══ SUPPLIED TEXT ══

It’s not a convincing argument from a woman who’s wearing nothing more than a leotard and a pair of tights (sorry, two pairs of tights; multiple pairs apparently stop your legs wobbling), but it’s easy to understand how Hana’s grown tired of defending her job. Hana works as a valet bunny, which means she serves drinks in the Players’ Bar upstairs. When she’s working, she’s not allowed to sit down, she can’t tell anyone her surname and she’s forbidden from dating members. The same rules apply to Sara and Aree, who work as a VIP host and croupier bunny respectively.

“People know the rules before they come in,” says Sara. “You can look, but you can’t touch. It’s as simple as that.” And if someone did touch? “They’d be asked to leave.”

And quite right too. Sara goes on to explain that every bunny undergoes rigorous self-defense training before taking up a job at the Club; something she seems proud of, but I can’t help but think is unnecessary. These women aren’t war reporters. They’re not working on dangerous territory. They’re serving drinks and dealing cards in a £12,000 a year members’ bar. However rarely they have to use their self-defence skills, and they claim not to have ever needed them, it seems like a self-fulfilling prophecy. If you wear high heels, a leotard and bunny ears and hang around with drunk men, they’re probably going to touch you. It doesn’t mean you shouldn’t do it, but it does mean you should be aware of the reaction you’re provoking.

Back in the Sixties, when the first Playboy Club was launched in Chicago, Hugh Hefner was, rightly or wrongly, the poster boy of women’s sexual and economic freedom. This is because he employed women at a time when they struggled to get jobs. Nowadays, though, sexual inequality doesn’t exist to the same degree. I’m not undervaluing the work the bunnies do (they have to go though basic Mandarin and Arabic training, and what these girls don’t know about cocktails isn’t worth knowing), but isn’t dressing up as a rabbit for a living a bit, well, degrading?

A Bunny Girl croupier spins the roulette wheel at the London Playboy Club, 20 December 1967. Photograph: Getty Images

The girls have two answers. First, they tell me that 40 per cent of the Club’s members are women. This is basically the same as claiming you’re not racist because you’ve got a black friend. Secondly, they tell me that the Club has a long history of employing its retired bunnies behind the scenes. To understand this, I’m told, I have to hear about the recruitment process.

═══

From the article on Playboy Club bunnies, extract verbatim the passage that begins at the words "Back in the" and stops after "bit, well, degrading?".

══ EXTRACTED RECORDS ══

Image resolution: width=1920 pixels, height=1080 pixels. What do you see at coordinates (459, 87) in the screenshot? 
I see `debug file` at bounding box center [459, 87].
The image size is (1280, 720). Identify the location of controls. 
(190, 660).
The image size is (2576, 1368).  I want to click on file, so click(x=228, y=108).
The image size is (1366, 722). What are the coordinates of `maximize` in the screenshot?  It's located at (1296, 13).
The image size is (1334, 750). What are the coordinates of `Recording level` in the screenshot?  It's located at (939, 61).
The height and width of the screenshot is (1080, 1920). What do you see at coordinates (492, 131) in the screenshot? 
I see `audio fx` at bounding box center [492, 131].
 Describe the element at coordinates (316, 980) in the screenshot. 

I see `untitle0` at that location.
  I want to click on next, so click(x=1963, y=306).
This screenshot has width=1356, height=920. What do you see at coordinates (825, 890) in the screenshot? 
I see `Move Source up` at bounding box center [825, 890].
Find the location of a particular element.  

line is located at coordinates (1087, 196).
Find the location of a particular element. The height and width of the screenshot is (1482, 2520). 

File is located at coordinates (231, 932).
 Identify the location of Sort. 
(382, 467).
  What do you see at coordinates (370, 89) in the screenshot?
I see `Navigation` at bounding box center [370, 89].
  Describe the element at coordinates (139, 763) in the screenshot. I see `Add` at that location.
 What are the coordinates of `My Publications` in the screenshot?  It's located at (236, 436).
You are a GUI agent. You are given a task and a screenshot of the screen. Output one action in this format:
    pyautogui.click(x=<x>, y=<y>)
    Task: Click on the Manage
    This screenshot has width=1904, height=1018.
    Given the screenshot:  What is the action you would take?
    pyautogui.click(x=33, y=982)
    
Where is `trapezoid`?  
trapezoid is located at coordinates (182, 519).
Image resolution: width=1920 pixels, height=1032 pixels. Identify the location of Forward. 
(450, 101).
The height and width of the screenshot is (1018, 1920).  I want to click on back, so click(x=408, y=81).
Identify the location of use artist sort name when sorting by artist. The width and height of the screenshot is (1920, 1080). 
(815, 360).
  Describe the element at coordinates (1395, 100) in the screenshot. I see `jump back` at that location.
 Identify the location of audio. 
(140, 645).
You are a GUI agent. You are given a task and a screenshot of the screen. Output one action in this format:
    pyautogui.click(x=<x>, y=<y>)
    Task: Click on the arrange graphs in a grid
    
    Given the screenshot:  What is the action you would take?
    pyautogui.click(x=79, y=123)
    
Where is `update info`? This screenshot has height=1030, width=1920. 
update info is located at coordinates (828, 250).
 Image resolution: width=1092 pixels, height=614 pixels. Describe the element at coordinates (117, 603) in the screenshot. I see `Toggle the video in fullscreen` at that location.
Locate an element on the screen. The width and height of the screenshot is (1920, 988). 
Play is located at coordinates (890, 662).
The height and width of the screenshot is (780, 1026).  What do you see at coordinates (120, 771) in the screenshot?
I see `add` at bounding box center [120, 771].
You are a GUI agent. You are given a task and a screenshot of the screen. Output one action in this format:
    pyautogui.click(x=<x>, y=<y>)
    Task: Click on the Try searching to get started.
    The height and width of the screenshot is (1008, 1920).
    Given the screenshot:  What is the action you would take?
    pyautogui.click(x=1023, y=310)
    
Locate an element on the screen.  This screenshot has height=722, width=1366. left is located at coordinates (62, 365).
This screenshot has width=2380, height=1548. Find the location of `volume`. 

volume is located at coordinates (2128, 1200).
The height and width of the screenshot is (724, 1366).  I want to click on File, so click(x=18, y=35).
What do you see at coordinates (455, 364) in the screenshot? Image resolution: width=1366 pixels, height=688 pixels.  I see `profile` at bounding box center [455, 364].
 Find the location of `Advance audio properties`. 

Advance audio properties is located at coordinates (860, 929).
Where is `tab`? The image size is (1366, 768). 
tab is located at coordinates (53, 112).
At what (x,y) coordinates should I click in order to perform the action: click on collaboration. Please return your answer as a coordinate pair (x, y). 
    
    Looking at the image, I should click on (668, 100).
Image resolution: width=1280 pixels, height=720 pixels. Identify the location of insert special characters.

═══

| CORRECT RESULT |
Back in the Sixties, when the first Playboy Club was launched in Chicago, Hugh Hefner was, rightly or wrongly, the poster boy of women’s sexual and economic freedom. This is because he employed women at a time when they struggled to get jobs. Nowadays, though, sexual inequality doesn’t exist to the same degree. I’m not undervaluing the work the bunnies do (they have to go though basic Mandarin and Arabic training, and what these girls don’t know about cocktails isn’t worth knowing), but isn’t dressing up as a rabbit for a living a bit, well, degrading?